What to produce =>
Begin at the line containing "Task: Click the Products Number tooltip box" and retype each line through the end of the records exactly. Include nothing else and no pictures.

Dataset records =>
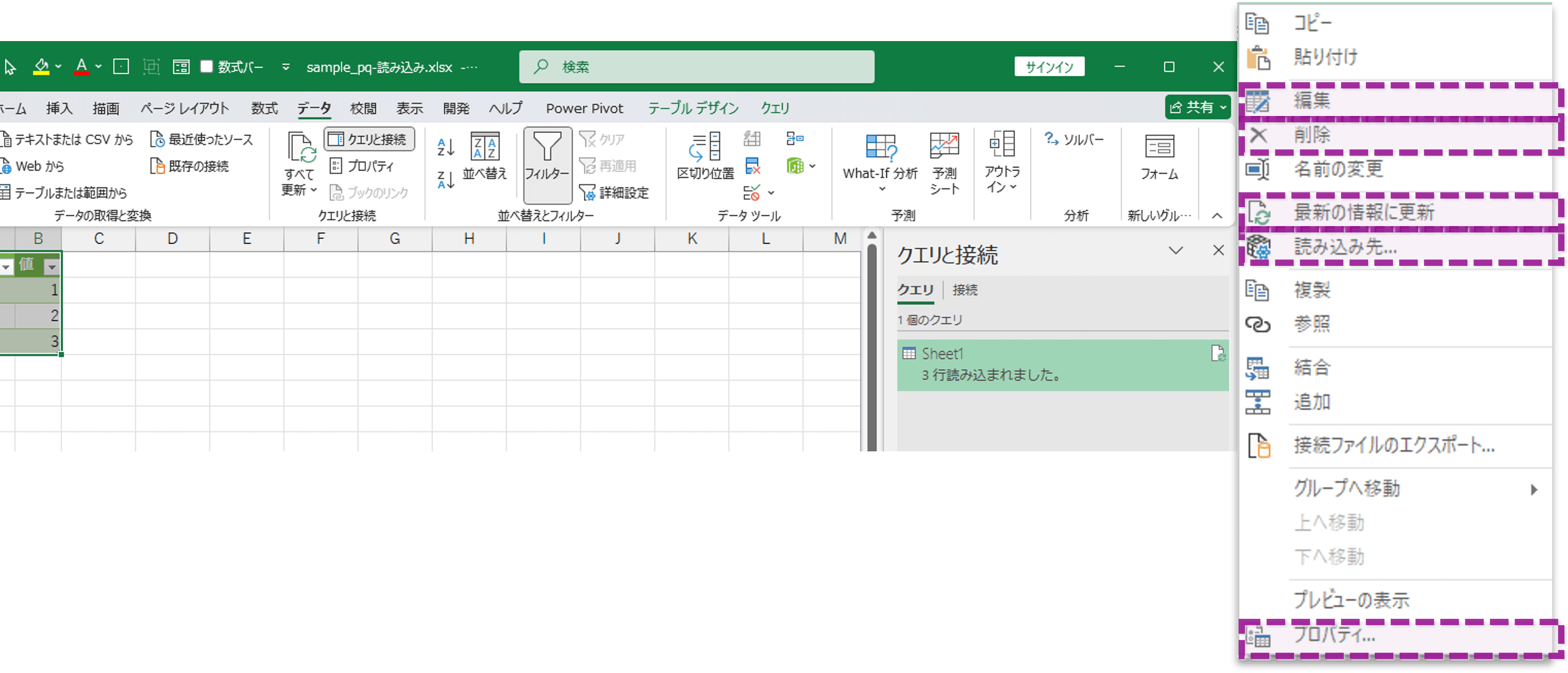This screenshot has height=673, width=1568.
Task: Toggle the Queries & Connections (クエリと接続) pane
Action: [369, 139]
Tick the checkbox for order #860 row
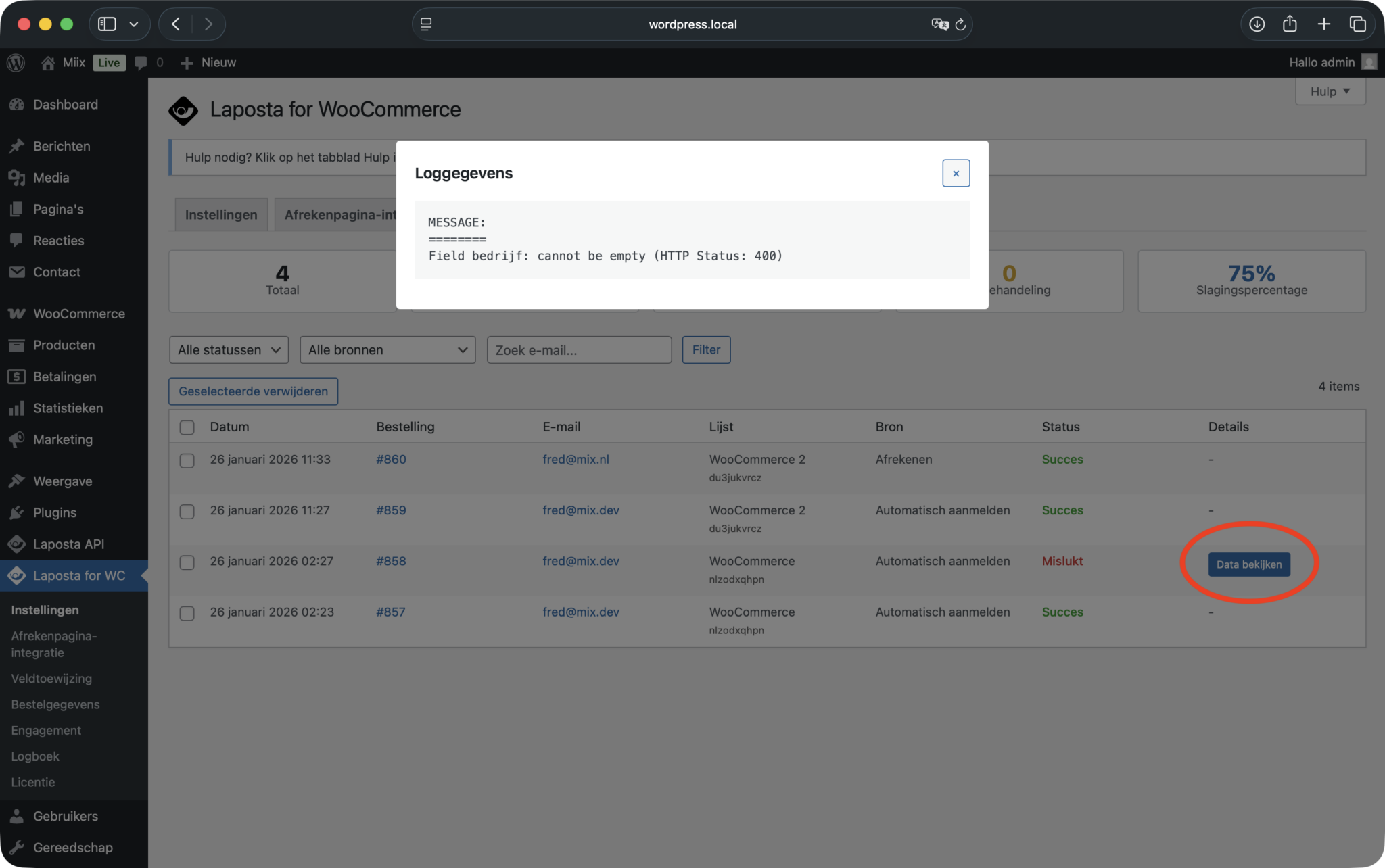The width and height of the screenshot is (1385, 868). click(x=187, y=460)
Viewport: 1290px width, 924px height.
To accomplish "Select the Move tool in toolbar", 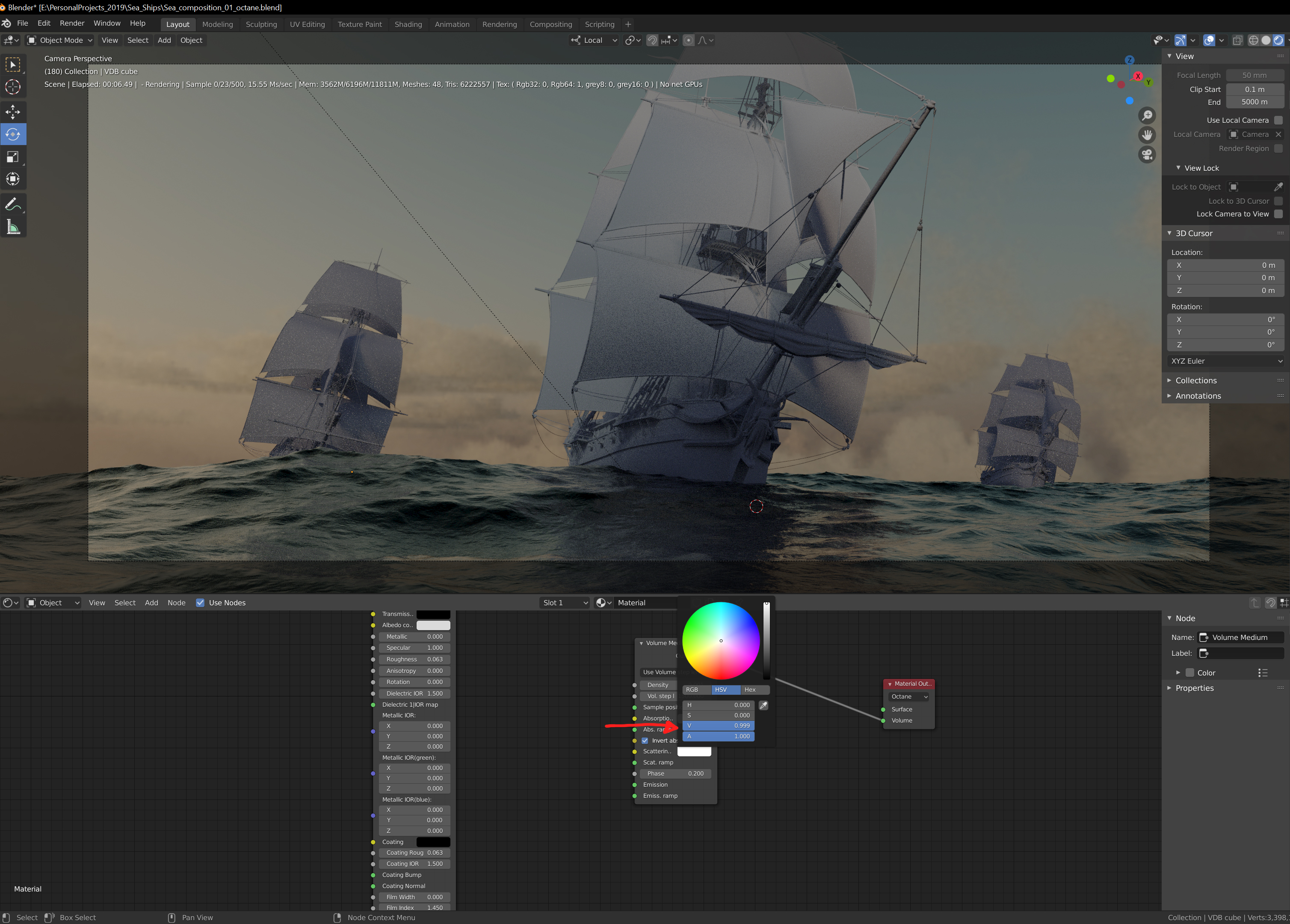I will tap(12, 112).
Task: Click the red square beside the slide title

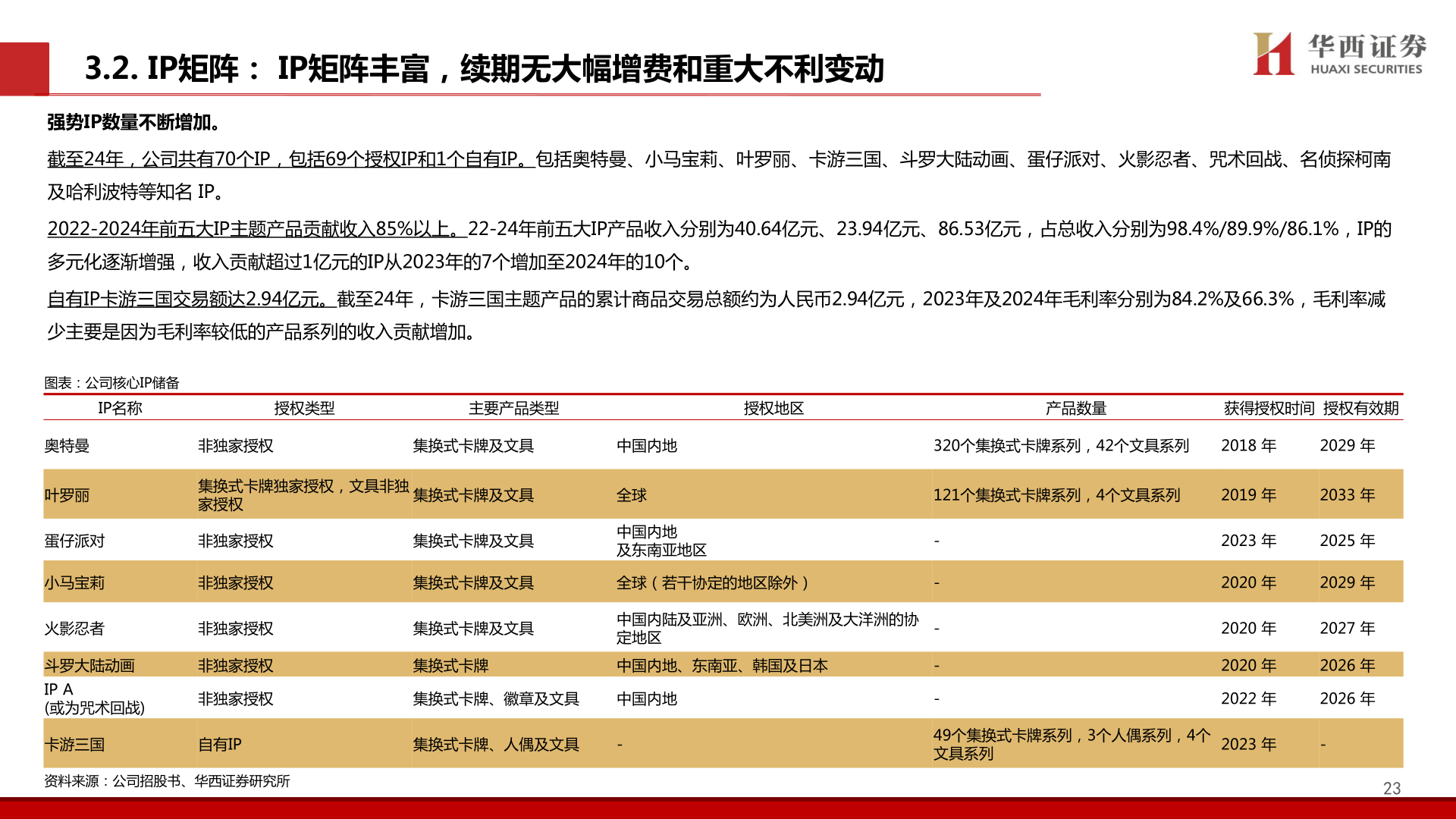Action: pyautogui.click(x=24, y=68)
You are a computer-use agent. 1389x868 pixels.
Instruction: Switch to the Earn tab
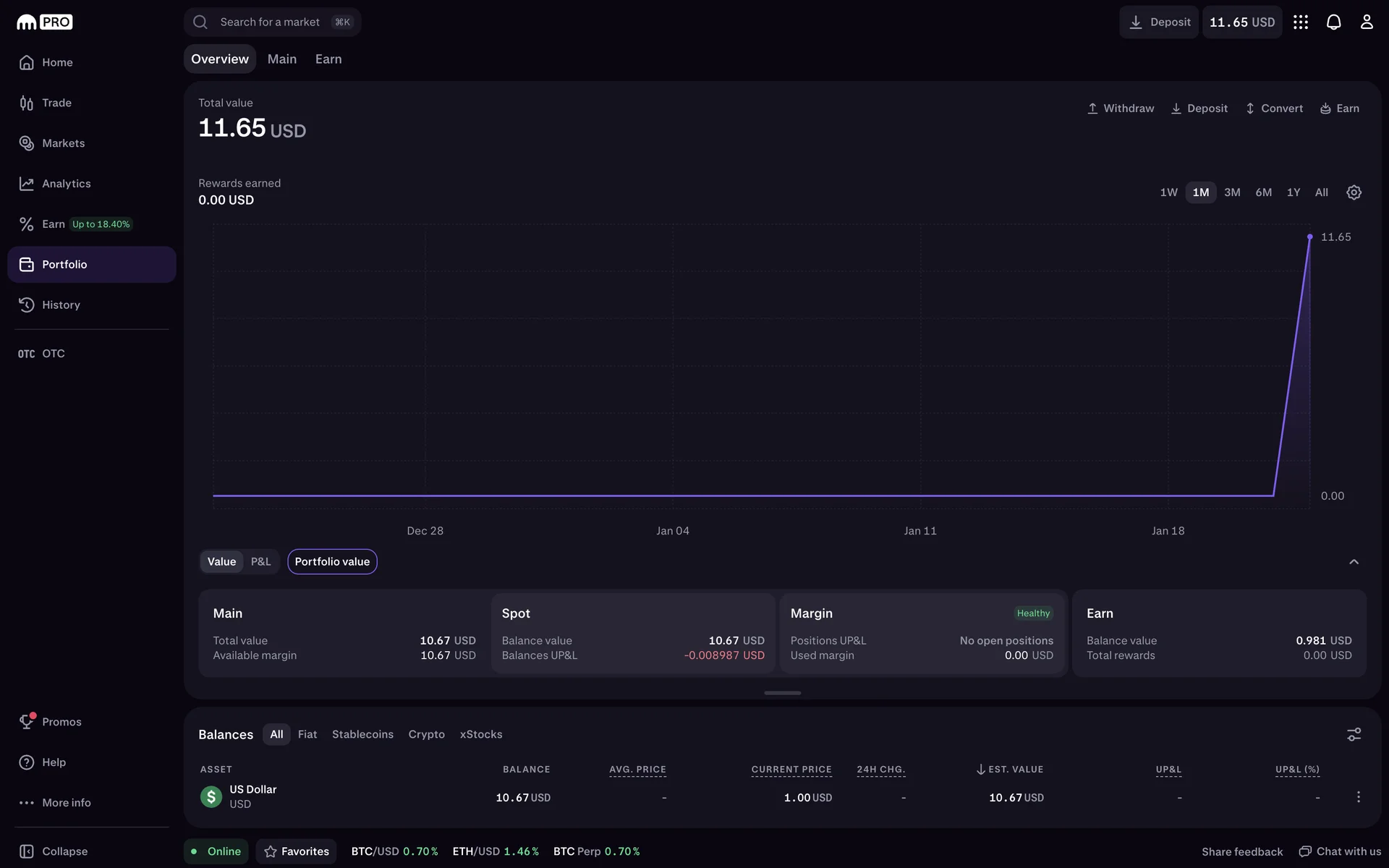pos(328,59)
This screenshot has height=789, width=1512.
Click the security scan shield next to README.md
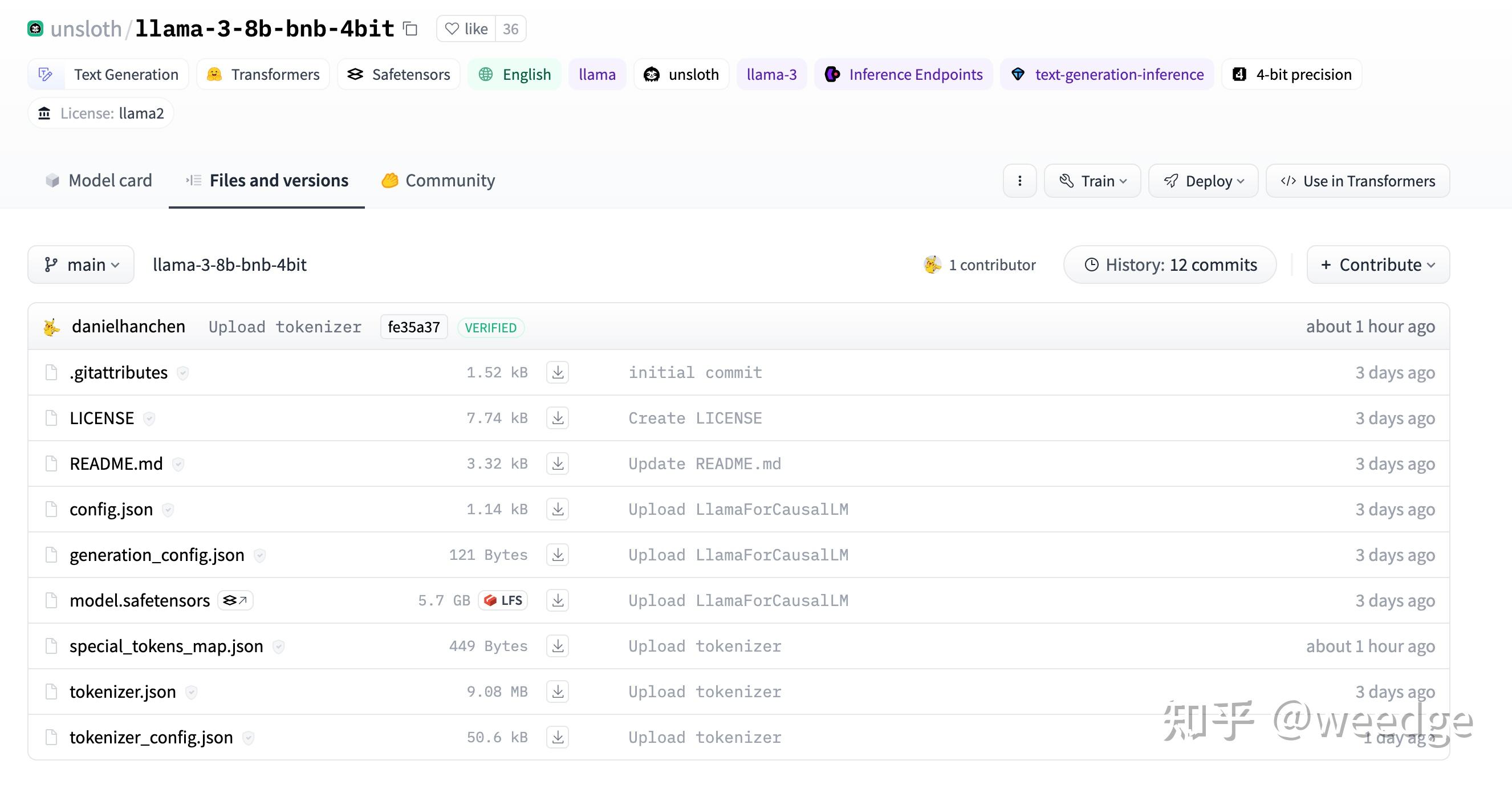[178, 464]
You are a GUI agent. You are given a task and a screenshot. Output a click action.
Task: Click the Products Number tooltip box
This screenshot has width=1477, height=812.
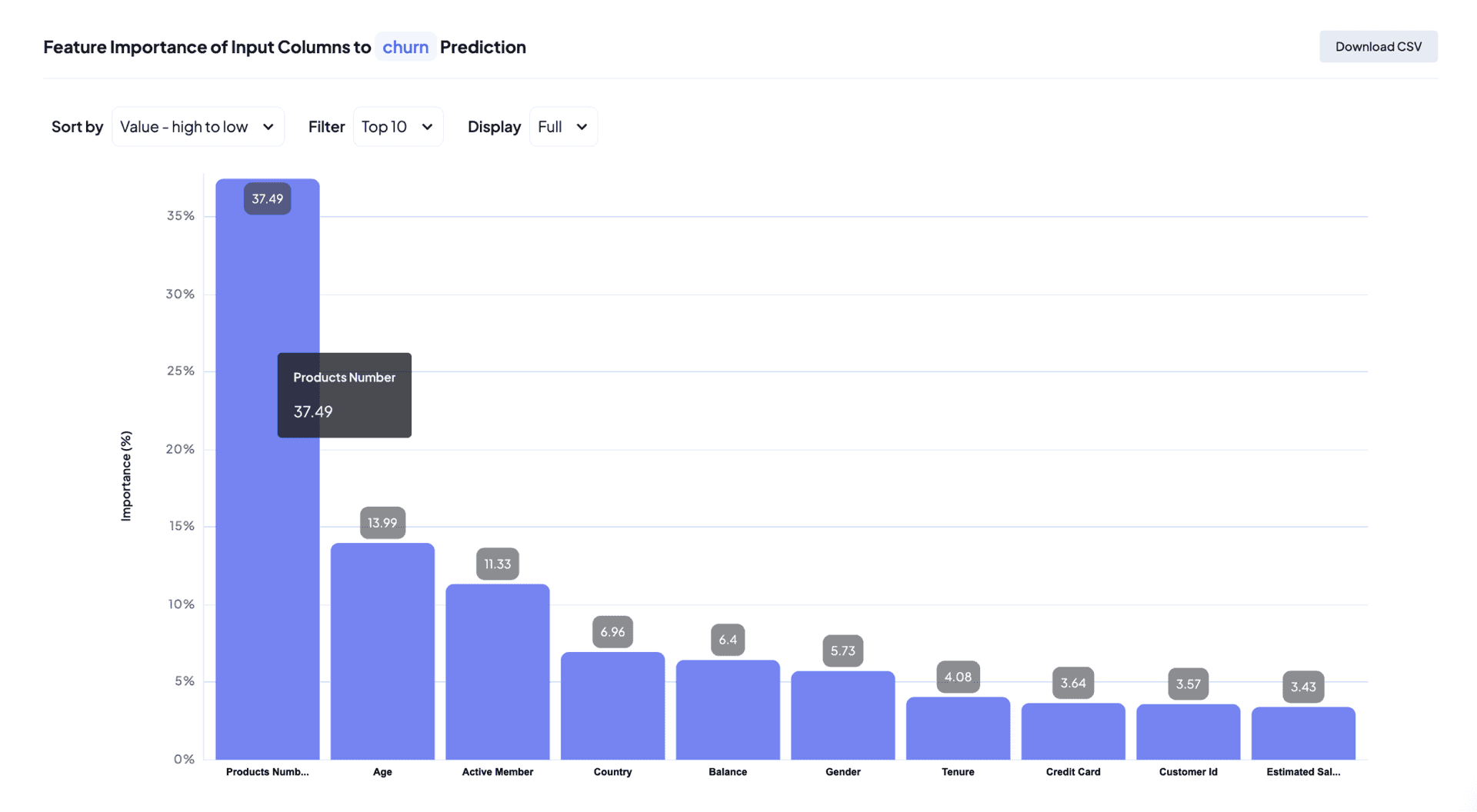(344, 394)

Expected answer =>
Task: Click the Products Number tooltip box
This screenshot has width=1477, height=812.
(344, 394)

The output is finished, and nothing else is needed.